We subsequently determined the slope of the curve in the native subjects (Enative) and after osteotomy (Eosteo), thus reflecting the rigidity of the patellar system. We compared the data before and after the osteotomy using a Wilcoxon matched series test.
Statistical analysis showed a 4-fold increase in patellar system rigidity after medial de-rotation osteotomy (Enatif vs Eosteo; p = 0.03125) and a lateral displacement of the patella divided by 3 for an identical load after osteotomy (Urotul lux vs Urotul equi; p = 0.03125). We also showed a patellar tilt compared to the bicondylar plane reduced by a factor of 7 after osteotomy (αrotul lux vs αrotul equi; p = 0.03125). In addition, without mechanical stress, the osteotomy has the effect of parallelizing the transverse axis of the patella with the posterior bicondyle plane (α0lux vs α0equi; p = 0.03125). Morphologically, the patella is re-positioned on the femoral trochlea, in order to avoid recurrence of patellar instability.
4. Conclusions
In this study, we demonstrated that the torsion of the anterior tibial tuberosity is a factor in patellar instability. Surgical management by a new osteotomy of internal rotation, whose torsion’s angle would be measured by MRI and scanner, seems to be indicated for patients with recurrent patellar dislocations.
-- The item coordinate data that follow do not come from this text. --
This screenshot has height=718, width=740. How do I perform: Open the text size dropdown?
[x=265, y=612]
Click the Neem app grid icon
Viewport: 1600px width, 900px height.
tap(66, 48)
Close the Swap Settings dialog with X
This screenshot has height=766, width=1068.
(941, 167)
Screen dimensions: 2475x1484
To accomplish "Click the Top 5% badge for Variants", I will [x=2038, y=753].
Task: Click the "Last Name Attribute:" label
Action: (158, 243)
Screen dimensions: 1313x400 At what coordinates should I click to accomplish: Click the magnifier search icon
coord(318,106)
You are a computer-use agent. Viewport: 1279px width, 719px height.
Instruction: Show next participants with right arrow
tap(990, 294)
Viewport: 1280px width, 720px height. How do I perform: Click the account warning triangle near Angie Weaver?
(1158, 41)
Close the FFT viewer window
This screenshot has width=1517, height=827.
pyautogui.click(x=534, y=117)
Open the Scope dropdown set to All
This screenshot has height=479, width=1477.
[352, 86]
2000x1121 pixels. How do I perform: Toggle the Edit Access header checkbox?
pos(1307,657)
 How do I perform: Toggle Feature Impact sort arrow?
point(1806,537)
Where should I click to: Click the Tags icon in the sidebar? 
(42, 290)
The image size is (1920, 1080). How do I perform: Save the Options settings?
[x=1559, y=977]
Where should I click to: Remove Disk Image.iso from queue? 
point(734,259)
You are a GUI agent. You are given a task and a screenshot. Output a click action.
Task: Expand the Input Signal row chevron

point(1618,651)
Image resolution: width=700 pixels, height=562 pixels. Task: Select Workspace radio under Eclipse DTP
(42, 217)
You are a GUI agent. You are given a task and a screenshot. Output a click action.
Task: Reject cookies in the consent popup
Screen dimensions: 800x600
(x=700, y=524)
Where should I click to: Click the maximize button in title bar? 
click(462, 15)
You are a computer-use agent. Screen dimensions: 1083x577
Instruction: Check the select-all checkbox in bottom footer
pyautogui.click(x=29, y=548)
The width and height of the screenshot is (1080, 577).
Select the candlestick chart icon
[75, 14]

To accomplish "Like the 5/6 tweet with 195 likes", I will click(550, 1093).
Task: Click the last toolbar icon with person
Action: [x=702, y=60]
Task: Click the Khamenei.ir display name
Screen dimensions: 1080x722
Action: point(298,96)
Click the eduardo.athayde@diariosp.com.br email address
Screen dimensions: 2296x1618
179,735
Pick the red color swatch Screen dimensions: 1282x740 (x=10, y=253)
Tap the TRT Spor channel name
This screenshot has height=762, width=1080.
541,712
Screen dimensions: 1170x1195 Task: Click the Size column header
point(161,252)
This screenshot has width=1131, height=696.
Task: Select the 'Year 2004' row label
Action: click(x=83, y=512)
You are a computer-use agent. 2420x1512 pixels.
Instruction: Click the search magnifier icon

A clinical study should validate the surgical technique on a cohort of patients.
References
- Chassaing V, Zeitoun JM, Camara M, Blin JL, Marque S, Chancelier MD. 2017. Tibial tubercle torsion, a new factor of patella instability. Orthop Traumatol: Surg Res. 103:11731178.
- Goutallier D, Bernageau J, Lecudonnec B. 1978. Mesure de l’écart tubérosité tibiale antérieure - gorge de la trochlée (T.A.-G.T.). Technique. Résultats. Intérêt. Revue de Chirurgie Orthopedique et Reparatrice de L’Appareil Moteur. 64(5):423–428.